- Document extract

= = = = =

I just started this today, im mot really sure how to start this..but i guess ill just get to the point
I have no idea what to do with myself...like when i was younger i always imaged myself doing amazing things, there was so much stuff i wanted to do. I really would have never thought id be the person i am today.
Im not happy, i can smile and laugh...but i cant BE happy. Ive made myself a huge ..... really.. i dont like to be around people, i dont like to go to stores and shop with the girls like most my age, i dont like to go in restaurants because a pit forms in my chest when i try to order something, i dont even like going to family events anymore.
Im afraid to talk to someone about it because i feel like im either bothering them, they think i want attention, or they will stab me in the back. I know i can always talk to my boyfriend, but he works all the time so i dont want him to worry about me. Plus i hate dragging people down, ill just put on a front like nothings going on. I guess thats the anxiety, i dont know.
The thing is, is that im just confused..like i want to be happy and to be able to go out and check the mail like a normal person. But i really just dont have the effort to do anything. Ive taken medication before and it just has an opposite affect on me since i had to take meds for so many things. I was on 6 pills a day for anxiety, anger, and depression. I feel like all of the meds mixed together just ..... me up more so i took myself off.

= = = = =

- Required tasks
a) Render the following sentence from the post on anxiety and depression into Spanish: "I know i can always talk to my boyfriend, but he works all the time so i dont want him to worry about me."
b) Continue the post on anxiety and depression in the same first-person voice, starting after its final sentence.

- Dataset entries
= = = = =

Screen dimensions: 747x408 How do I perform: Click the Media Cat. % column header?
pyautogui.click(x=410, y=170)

= = = = =

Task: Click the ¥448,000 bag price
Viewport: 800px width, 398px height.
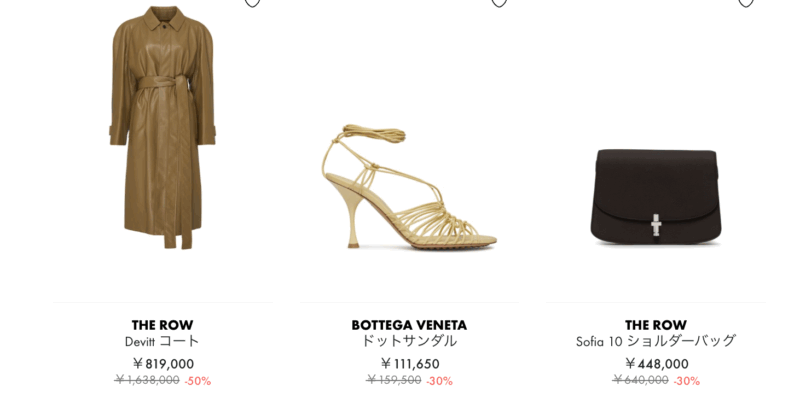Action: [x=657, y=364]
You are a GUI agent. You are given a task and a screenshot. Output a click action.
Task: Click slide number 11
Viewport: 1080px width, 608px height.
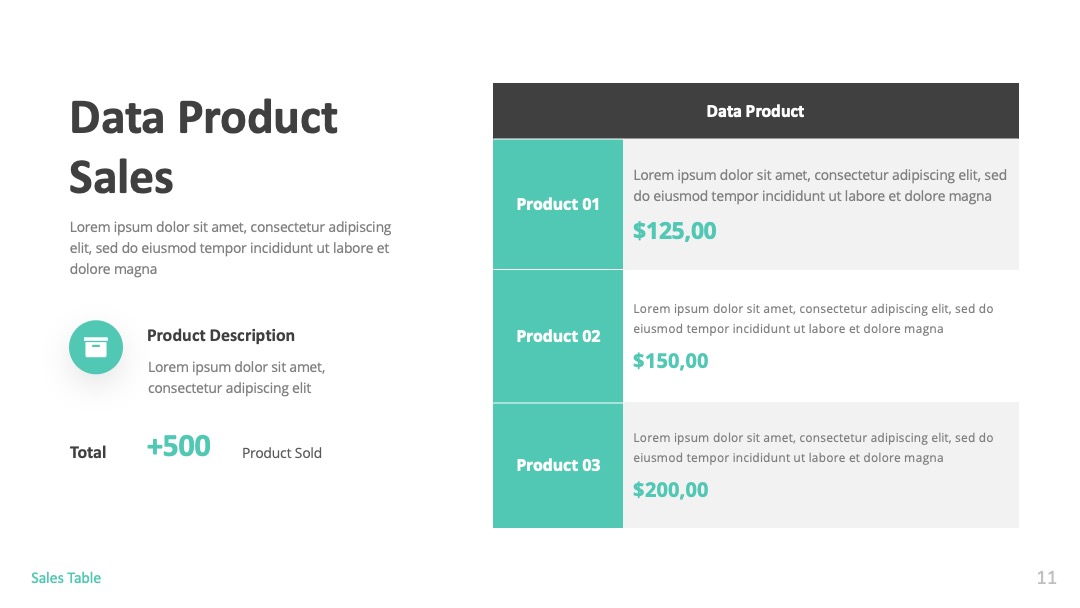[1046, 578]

= = = = =

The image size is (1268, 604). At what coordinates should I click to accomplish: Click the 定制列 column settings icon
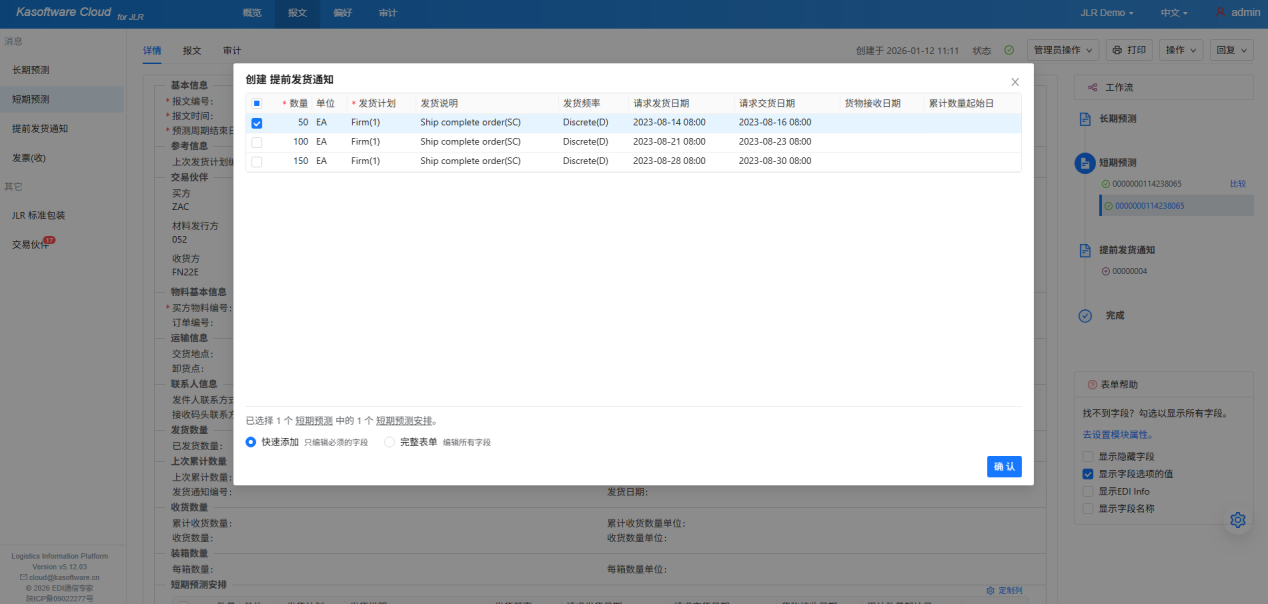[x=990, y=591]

= = = = =

- Results for each task
a) Sé que siempre puedo hablar con mi novio, pero él trabaja todo el tiempo, así que no quiero que se preocupe por mí.

b)
I know some what why i feel so..worthless. but like i said, i just cant get myself to do anything about it.
Im 17 and do homeschooling, been doing it for 2 years because public school literally can not handle how much of a mess i am🤷♀️ homeschool has honeslty made my anxiety worse since now im in my house by myself almost 24/7.
I see girls my age going to prom, hanging out in places with friends, and getting cars and it hurts. It hurts that im mentally incapable of doing normal things. Everything is so difficult for me and no one understands...they think im over exaggerating.
I used to be so nice and happy...and i just want to be that again.